Hint: $(a+b)^2 = a^2 + b^2 + 2ab$

Answer 4

$$\left(\sqrt{8}+\sqrt{2}\right)^2=\left(2\sqrt{2}+\sqrt{2}\right)^2=\left(3\sqrt{2}\right)^2=9\times2=18$$

Answer 5

Hint:

$$\begin{align} \sqrt{8}+\sqrt{2}&=2\sqrt{2}+\sqrt{2}\\ &=(2+1)\sqrt{2}\\ &=3\sqrt{2} \end{align}$$

Thus,

$$\left(\sqrt{8}+\sqrt{2}\right)^2=???$$

Answer 6

Take out the common factor of $\sqrt2$. $$ \begin{align*} (\sqrt8+\sqrt2)^2 &=(2\sqrt2+\sqrt2)^2\\ &=\sqrt2^2(2+1)^2\\ &=2\times3^2\\ &=\cdots\\ \end{align*}$$

Answer 7

Hint :

$$ (a+b)^2=(\color{red}a+\color{blue}b)(a+b)=\color{red}a(a+b)+\color{blue}b(a+b)=a^2+2ab+b^2. $$

Answer 8

It does look counter-intuitive, doesn't it?
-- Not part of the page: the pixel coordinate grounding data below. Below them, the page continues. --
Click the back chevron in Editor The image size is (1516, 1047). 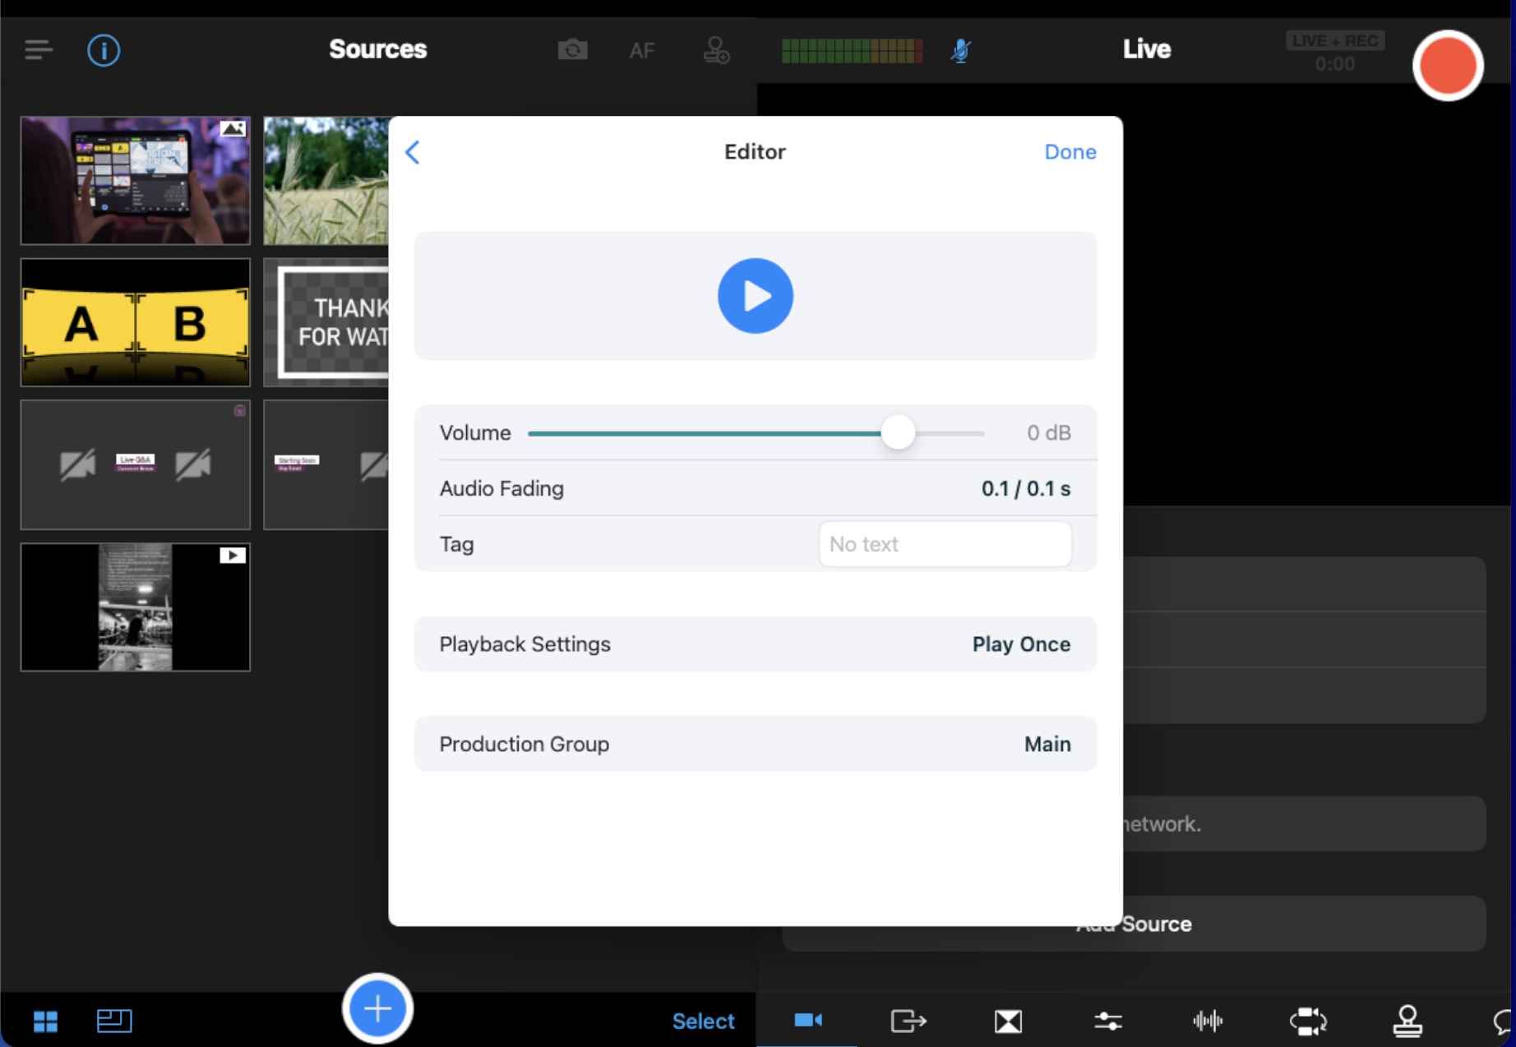413,152
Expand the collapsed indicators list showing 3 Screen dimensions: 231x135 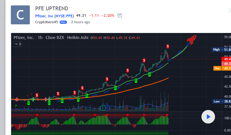coord(18,44)
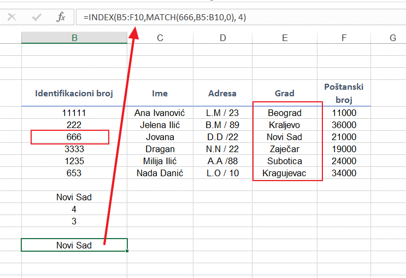
Task: Open the Insert Function fx dialog
Action: point(61,18)
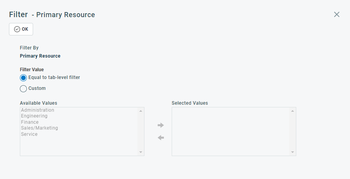Click the Custom label text
The height and width of the screenshot is (179, 350).
pos(37,89)
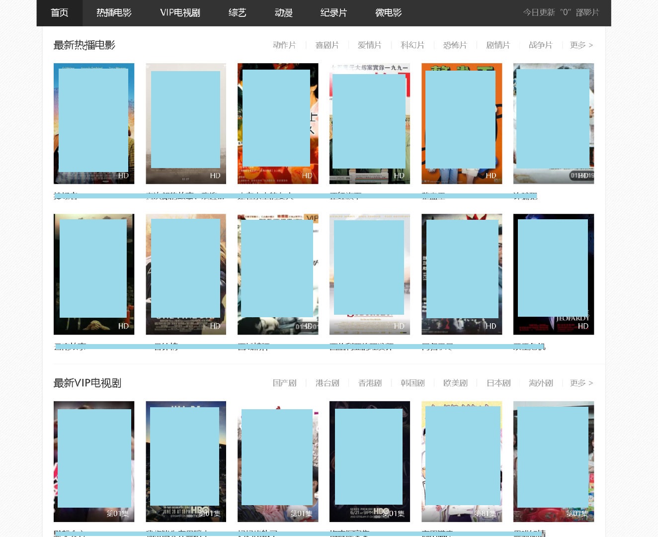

But if you step through the multiplication, I think it will become crystal clear to you. First of all, $$(\sqrt{8} + \sqrt{2})^2 = (\sqrt{8} + \sqrt{2})(\sqrt{8} + \sqrt{2})$$, right? Applying FOIL (First, Outer, Inner, Last), we get $$\sqrt{8} \sqrt{8} = 8$$ $$\sqrt{8} \sqrt{2} = 4$$ $$\sqrt{2} \sqrt{8} = 4$$ $$\sqrt{2} \sqrt{2} = 2$$ And then $8 + 4 + 4 + 2 = 18$.